NDArray and NDSliceMut implement NDDataMut:

use rds::array::{NDData, NDDataMut, NDSliceableMut, NDArray, NDSliceMut};

let mut array = NDArray::<f32>::new(&[3, 3], 1.0);
  
for i in 0..array.shape()[0] {
    for j in 0..array.shape()[1] {
        // Assignation using idx_mut 
        *array.idx_mut(&[i,j]) = (i * 10 + j) as f32;
    }
}

// mutable slicing and assign allow to set the first row to 0
array.slice_mut(&[0]).assign(&NDArray::<f32>::new(&[3], 0.0));
 
{
    // Mutable borrow of the second row of array
    let mut row = array.slice_mut(&[1]);
    for i in 0..row.shape()[0] {
        // Assignation using the [] operator
        row[&[i]] = (row.shape()[0] - i) as f32;
    }
}
 
// Transposition of the array, rows become columns
array.transpose();
 
// If you've followed everything until here
for i in 0..array.shape()[0] {
    assert!(array[&[i, 0]] == 0.0);
    assert!(array[&[i, 1]] == (array.shape()[0] - i) as f32);
    assert!(array[&[i, 2]] == (20 + i) as f32);
}

CSV

Here is how to load an array from a csv file, modify it then save it.
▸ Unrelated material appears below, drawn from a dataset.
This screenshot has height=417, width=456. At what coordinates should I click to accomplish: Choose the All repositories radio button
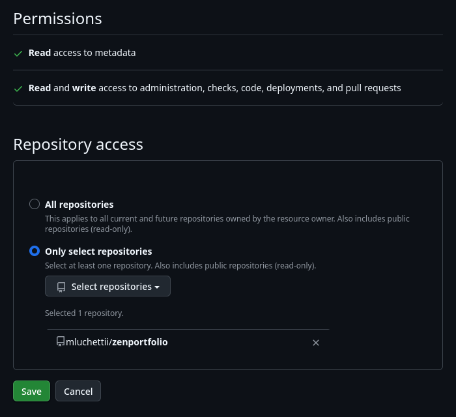[35, 204]
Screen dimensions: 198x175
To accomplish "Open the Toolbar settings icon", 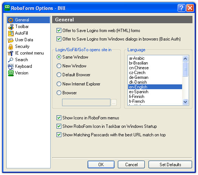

use rds::array::{NDData, NDDataMut, NDArray};
use rds::array::csv::CSVFile;
 
let mut csv_file = CSVFile::new("data.csv");
let mut array : NDArray<f32> = csv_file.read_array().unwrap();
for i in 0..array.shape()[0] {
    for j in 0..array.shape()[1] {
        array[&[i,j]] += 1.0;
    }
}
csv_file.write_data(&array);

Numpy

We can do the same with a numpy array for any number of dimensions using the NDIndex trait.

use std::iter::repeat;
use rds::array::{NDData, NDDataMut, NDArray};
use rds::array::ndindex::NDIndex;
use rds::array::numpy::NumpyFile;
 
let mut numpy_file = NumpyFile::new("data.npy");
let mut array : NDArray<f32> = numpy_file.read_array().unwrap();
// Allocate an index with the right number of dimensions
let mut idx : Vec<usize> = repeat(0usize).take(array.dim()).collect();
loop {
    array[&idx[..]] += 1.0;
    // Increment the index in row-major order
    idx.inc_ro(array.shape());
    // If the index overflow to zero, we looped through every elements
    if idx.is_zero() {
        break;
    }
}
numpy_file.write_data(&array);

Modules

csv

CSV file support for loading and saving 1D and 2D arrays.

edf

EDF file support for loading one dimensional signals.

ndindex

N-dimensional indexing functionality.

numpy

Numpy file support for loading and saving N-dimensional arrays.

Structs

NDArray

Structure representing an owned n-dimensional array. The underlying storage is in row-major order.

NDSlice

Structure representing an immutable borrow of a n-dimensional array sub slice.

NDSliceMut

Structure representing an mutable borrow of a n-dimensional array sub slice.

Traits

NDData

A trait for struture giving immutable access to a N-dimensional array of type T

NDDataMut

A trait for struture giving mutable access to a N-dimensional array of type T.

NDSliceable

A trait for N-dimensional data which can be sliced into a immutable sub slice.

NDSliceableMut

A trait for N-dimensional data which can be sliced into a mutable sub slice.